After that, he illustrated the relationship between Wikipedia's "definition" (which actually is just a special martingale) and the general definition above, which probably can clear out your confusion:
The sequence $X_1, X_2, \ldots$ is defined to be a martingale if it is a martingale relative to some sequence $\mathscr{F}_1, \mathscr{F}_2, \ldots$. In this case, the $\sigma$-fields $\mathscr{G}_n = \sigma(X_1, \ldots, X_n)$ always work: Obviously, $\mathscr{G}_n \subset \mathscr{G}_{n + 1}$ and $X_n$ is measurable $\mathscr{G}_n$, and if $(1)$ holds, then (by tower property of conditional expectation) $E[X_{n + 1}|\mathscr{G}_n] = E[E[X_{n + 1}|\mathscr{F}_n|\mathscr{G}_n] = E[X_n|\mathscr{G}_n] = X_n$. For these special $\sigma$-fields $\mathscr{G}_n$, $(1)$ reduces to \begin{align} E[X_{n + 1} | X_1, \ldots, X_n] = X_n. \tag{2} \end{align} Since $\sigma(X_1, \ldots, X_n) \subset \mathscr{F}_n$ if and only if $X_n$ is measurable $\mathscr{F}_n$ for each $n$, the $\sigma(X_1, \ldots, X_n)$ are the smallest $\sigma$-fields with respect to which the $X_n$ are a martingale.
In short, $\sigma(X_1, \ldots, X_n)$ is the smallest filtration $\mathscr{F}_n$ that you can have with respect to which $\{X_n\}$ is a martingale.
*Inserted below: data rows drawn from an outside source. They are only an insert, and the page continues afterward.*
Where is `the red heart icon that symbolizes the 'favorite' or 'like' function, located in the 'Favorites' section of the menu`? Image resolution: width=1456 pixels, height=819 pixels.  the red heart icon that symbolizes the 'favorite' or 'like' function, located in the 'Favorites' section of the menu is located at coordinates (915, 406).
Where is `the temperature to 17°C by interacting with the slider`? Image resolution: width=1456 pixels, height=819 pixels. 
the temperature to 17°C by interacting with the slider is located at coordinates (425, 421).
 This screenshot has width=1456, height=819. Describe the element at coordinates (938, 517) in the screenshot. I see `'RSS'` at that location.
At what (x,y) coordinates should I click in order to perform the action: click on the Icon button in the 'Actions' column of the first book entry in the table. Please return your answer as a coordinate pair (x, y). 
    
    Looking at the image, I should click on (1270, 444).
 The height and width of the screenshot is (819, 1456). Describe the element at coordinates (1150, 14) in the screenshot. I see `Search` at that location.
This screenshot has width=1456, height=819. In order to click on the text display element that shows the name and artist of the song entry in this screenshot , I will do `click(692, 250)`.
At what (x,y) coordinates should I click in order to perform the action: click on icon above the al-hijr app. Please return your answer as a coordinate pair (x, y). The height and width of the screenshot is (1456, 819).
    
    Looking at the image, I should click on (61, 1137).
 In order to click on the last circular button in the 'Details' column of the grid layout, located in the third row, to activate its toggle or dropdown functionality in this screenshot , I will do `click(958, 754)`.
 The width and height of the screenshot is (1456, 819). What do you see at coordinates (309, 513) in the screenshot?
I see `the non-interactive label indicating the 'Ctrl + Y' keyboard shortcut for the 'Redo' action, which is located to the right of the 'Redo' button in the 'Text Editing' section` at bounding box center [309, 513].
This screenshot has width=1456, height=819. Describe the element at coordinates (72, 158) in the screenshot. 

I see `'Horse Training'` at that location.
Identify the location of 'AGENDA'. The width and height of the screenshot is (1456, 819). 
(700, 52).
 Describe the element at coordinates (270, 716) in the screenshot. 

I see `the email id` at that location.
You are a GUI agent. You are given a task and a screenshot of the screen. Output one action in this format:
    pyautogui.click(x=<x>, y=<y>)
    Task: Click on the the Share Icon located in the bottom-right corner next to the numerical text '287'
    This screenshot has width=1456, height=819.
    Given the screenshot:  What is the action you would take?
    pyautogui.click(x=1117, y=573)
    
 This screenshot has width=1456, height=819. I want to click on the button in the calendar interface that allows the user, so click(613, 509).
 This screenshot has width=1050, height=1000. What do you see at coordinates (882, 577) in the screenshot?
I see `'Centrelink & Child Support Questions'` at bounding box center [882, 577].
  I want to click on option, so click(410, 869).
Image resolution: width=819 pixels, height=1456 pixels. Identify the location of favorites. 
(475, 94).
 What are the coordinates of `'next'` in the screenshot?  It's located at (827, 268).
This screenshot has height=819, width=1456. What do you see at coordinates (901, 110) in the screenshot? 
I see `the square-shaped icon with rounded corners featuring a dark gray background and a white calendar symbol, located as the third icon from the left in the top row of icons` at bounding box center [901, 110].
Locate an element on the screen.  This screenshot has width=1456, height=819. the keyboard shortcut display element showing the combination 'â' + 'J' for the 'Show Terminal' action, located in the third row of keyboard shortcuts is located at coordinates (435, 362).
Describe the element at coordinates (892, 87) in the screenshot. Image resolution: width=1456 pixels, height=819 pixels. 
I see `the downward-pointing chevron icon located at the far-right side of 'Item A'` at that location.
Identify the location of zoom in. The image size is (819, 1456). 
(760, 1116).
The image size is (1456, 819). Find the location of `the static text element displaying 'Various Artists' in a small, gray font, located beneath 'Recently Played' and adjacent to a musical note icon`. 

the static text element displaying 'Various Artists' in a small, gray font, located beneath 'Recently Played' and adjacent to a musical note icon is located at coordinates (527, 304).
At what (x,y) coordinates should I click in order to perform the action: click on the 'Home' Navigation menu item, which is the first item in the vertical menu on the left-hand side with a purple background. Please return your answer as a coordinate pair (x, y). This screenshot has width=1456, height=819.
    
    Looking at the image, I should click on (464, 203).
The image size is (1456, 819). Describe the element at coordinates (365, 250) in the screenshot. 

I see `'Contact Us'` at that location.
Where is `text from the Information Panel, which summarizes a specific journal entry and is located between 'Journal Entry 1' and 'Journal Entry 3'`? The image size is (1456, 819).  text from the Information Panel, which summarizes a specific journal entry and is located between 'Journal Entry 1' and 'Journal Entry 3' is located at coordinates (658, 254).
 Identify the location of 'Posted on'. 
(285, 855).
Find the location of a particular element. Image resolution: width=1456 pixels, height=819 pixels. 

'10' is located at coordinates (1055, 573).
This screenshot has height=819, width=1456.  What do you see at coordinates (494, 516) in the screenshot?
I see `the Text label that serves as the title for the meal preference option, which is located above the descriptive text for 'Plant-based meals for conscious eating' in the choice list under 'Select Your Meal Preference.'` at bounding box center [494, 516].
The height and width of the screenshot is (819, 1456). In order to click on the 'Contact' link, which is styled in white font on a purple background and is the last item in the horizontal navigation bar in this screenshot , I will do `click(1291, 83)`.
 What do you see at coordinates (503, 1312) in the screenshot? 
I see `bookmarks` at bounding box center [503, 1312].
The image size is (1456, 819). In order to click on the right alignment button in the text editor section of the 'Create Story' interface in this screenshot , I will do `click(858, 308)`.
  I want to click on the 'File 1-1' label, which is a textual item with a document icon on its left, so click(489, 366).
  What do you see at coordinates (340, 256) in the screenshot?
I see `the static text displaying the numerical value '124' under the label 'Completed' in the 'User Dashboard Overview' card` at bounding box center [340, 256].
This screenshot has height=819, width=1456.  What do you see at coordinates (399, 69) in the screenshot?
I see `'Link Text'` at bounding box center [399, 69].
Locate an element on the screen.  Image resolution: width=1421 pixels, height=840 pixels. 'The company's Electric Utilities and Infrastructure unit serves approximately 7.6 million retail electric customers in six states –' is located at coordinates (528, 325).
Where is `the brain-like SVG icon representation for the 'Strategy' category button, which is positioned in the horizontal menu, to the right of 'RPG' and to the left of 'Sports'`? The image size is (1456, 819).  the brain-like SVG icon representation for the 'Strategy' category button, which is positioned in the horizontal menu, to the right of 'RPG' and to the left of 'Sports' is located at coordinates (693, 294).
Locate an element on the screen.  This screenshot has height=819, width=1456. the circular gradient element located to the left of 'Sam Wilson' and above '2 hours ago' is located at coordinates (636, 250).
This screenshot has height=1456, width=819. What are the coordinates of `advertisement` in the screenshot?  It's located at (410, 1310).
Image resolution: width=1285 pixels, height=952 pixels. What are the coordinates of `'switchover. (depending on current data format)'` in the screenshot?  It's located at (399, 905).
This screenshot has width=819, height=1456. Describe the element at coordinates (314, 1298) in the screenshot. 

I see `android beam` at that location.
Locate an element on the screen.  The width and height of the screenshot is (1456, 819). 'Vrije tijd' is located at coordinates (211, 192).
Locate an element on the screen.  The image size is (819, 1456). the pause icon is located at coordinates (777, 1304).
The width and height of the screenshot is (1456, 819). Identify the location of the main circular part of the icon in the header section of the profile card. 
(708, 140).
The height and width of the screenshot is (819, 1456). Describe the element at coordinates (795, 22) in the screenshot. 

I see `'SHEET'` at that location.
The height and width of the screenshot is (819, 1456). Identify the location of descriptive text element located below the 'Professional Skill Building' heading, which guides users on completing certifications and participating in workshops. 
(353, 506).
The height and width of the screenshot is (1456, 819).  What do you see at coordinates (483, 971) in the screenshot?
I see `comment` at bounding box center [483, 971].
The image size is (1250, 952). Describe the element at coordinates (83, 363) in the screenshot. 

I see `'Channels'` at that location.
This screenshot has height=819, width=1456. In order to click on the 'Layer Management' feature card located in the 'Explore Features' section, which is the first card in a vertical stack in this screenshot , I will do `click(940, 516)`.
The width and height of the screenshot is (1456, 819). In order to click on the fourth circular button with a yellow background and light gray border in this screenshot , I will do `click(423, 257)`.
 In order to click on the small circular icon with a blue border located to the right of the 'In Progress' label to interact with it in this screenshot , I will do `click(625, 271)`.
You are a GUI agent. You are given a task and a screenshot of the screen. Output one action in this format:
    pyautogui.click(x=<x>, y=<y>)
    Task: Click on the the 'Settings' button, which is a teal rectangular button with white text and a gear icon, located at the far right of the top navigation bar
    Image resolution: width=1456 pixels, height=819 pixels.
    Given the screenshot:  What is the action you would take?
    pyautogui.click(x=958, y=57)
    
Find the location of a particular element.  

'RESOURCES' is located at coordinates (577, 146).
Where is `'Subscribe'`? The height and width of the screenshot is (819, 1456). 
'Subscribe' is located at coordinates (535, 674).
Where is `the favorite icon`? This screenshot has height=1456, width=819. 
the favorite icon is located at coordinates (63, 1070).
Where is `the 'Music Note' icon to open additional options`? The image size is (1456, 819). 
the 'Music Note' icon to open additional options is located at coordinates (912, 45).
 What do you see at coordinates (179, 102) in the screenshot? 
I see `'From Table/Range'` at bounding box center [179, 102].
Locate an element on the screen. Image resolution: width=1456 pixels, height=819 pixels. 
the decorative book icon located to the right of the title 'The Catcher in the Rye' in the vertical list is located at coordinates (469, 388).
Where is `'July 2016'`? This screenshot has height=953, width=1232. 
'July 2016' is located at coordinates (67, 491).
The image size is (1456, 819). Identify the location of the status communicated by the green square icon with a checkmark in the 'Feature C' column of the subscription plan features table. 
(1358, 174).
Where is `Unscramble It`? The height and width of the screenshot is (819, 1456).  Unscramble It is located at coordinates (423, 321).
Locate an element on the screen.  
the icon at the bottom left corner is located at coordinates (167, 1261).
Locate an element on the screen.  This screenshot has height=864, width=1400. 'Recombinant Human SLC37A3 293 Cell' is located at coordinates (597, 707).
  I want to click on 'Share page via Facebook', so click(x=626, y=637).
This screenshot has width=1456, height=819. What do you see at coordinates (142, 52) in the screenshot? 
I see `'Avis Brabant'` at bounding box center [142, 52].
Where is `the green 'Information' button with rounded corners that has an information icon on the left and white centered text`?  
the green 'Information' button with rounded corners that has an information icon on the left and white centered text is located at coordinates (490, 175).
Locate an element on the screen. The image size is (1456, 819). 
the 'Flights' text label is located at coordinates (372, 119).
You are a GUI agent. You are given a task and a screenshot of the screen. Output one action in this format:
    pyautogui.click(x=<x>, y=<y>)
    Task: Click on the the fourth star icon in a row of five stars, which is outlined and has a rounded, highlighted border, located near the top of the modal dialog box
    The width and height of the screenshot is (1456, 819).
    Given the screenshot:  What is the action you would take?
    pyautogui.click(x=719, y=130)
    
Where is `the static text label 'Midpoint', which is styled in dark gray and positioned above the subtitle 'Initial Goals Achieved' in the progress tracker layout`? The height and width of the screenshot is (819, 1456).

In words, the "past history" should not be interpreted as the sequence of interested random variables only, it may cover any information up to time $n$, which is in general much larger than $\{X_n\}$ itself.
You asked for an example, Billingsley also provided a good one (note that, it is said the origin of the word "martingale" is from gambling, see this interesting vignette for details):
(p. 458) If $X$ represents the fortune of a gambler after the $n$th play and $\mathscr{F}_n$ represents his information about the game at that time, $(1)$ says that his expected fortune after the next play is the same as his present fortune. Thus a martingale represents a fair game, and sums of independent random variables with mean $0$ give one example.
(p. 463) Consider again the gambler whose fortune after the $n$th play is $X_n$ and whose information about the game at that time is represented by the $\sigma$-field $\mathscr{F}_n$. If $\mathscr{F}_n = \sigma(X_1, \ldots, X_n)$, he knows the sequence of his fortunes and nothing else, but $\mathscr{F}_n$ could be larger.
The last sentence "but $\mathscr{F}_n$ could be larger." tells you that, with an example, that Durrett's definition is the correct one and the Wikipedia's definition is clearly not generalized enough. While he did not gave a specific example of a "larger $\mathscr{F}_n$", you can easily conceive some scenarios (e.g., the gambler happens to be an employee of a casino, so in addition to the basic information he should know, he also knows the secret mechanism of the roulette wheel).